» **INPUT**:
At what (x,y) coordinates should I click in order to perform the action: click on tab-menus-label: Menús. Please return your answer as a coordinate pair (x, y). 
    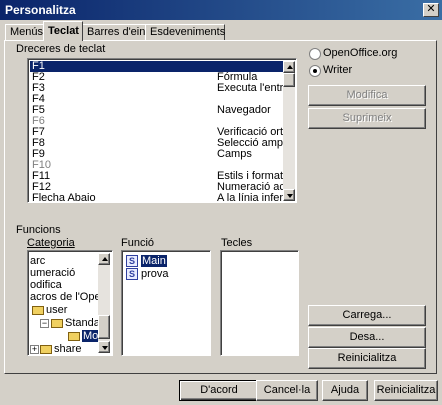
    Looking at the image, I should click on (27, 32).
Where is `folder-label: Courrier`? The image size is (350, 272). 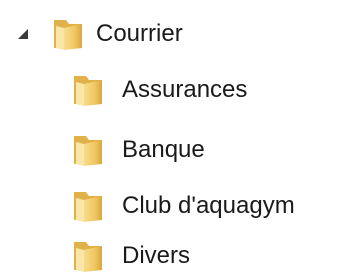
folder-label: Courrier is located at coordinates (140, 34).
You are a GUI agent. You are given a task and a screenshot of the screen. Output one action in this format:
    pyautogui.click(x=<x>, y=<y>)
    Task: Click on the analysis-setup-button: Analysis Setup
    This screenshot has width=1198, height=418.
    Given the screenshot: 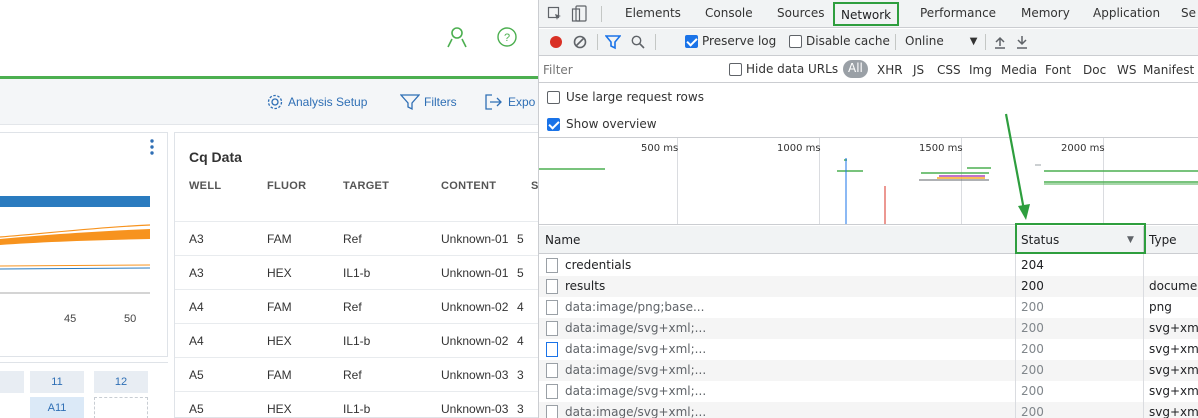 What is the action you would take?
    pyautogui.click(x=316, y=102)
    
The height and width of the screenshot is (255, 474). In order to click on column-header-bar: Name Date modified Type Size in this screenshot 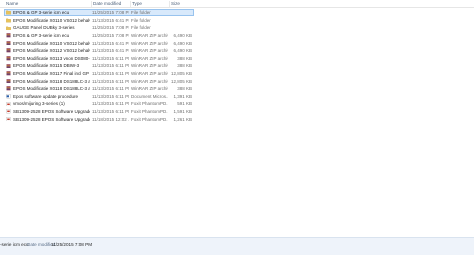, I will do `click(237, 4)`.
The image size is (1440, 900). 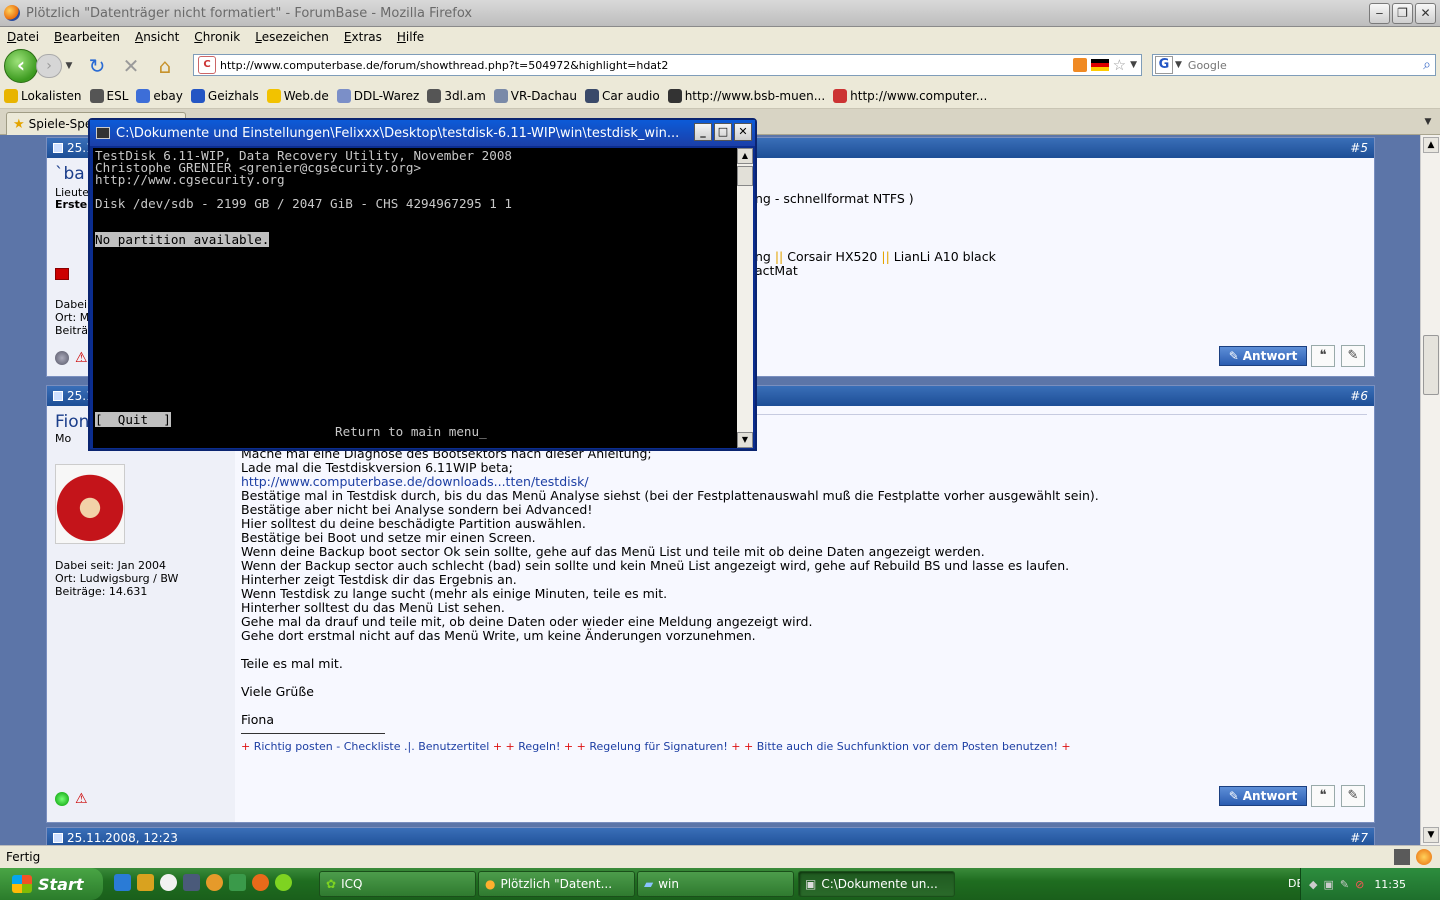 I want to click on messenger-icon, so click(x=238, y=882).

» **WRITTEN TASK**: Return the records verbatim from the first line through the line containing "folder-label: Courrier is", both ends included, and omit the pictures.

» **SOLUTION TO THIS PROBLEM**:
At what (x,y) coordinates should I click in order to perform the action: click on tab-menus-label: Menús. Please return your answer as a coordinate pair (x, y). 
    Looking at the image, I should click on (27, 32).
Where is `folder-label: Courrier`? The image size is (350, 272). 
folder-label: Courrier is located at coordinates (140, 34).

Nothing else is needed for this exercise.